AI4PC-Howard University at SemEval-2026 Task 9: Multilingual Polarization Detection via Large Language Model Inference
89 PDF | BIB Poster Student - Undergraduate Surangana Aryal, Saurav Keshari Aryal and Soluchi Fidelibeab
This paper describes the PolarNLP system submitted to SemEval-2026 Task 9, Subtask 1, which focuses on detecting political polarization in multilingual text. The task spans 22 typologically diverse languages and poses challenges related to domain shift, class imbalance, and cross-lingual generalization. We explored two modeling strategies: (i) a weakly supervised teacher–student approach that uses a large language model (LLM) to generate pseudolabels for training a multilingual classifier, and (ii) direct LLM-based inference augmented with language-agnostic stylistic features.

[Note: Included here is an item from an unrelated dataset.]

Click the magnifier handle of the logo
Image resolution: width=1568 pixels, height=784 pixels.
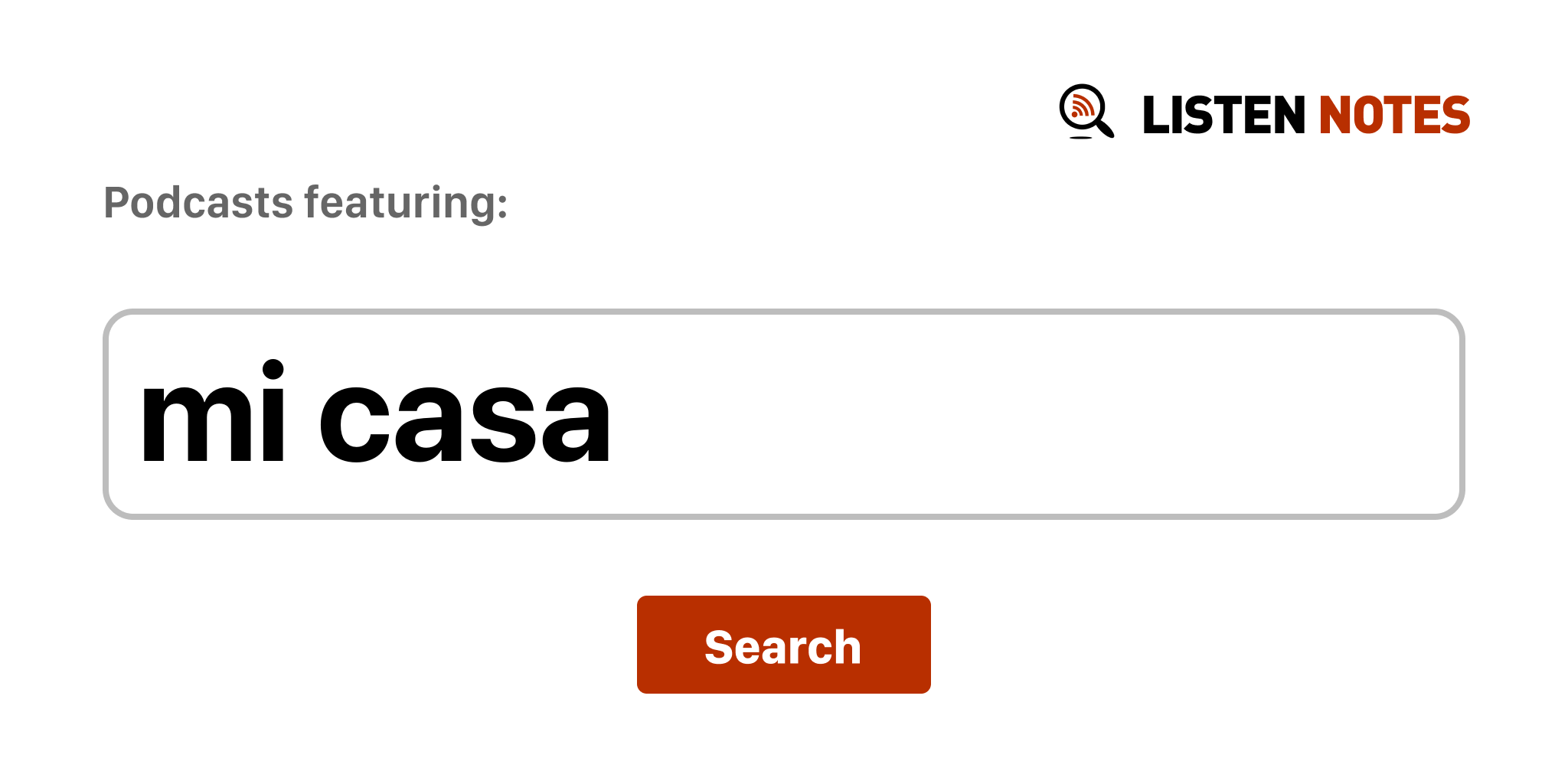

While the teacher–student approach achieved reasonable in-distribution performance, it failed to generalize to the heldout test set, collapsing toward the majority class. Consequently, our final submission relies on direct LLM inference. We present a detailed analysis of both approaches, highlighting the limitations of weak supervision for polarization detection and the relative robustness of direct LLM reasoning in multilingual settings.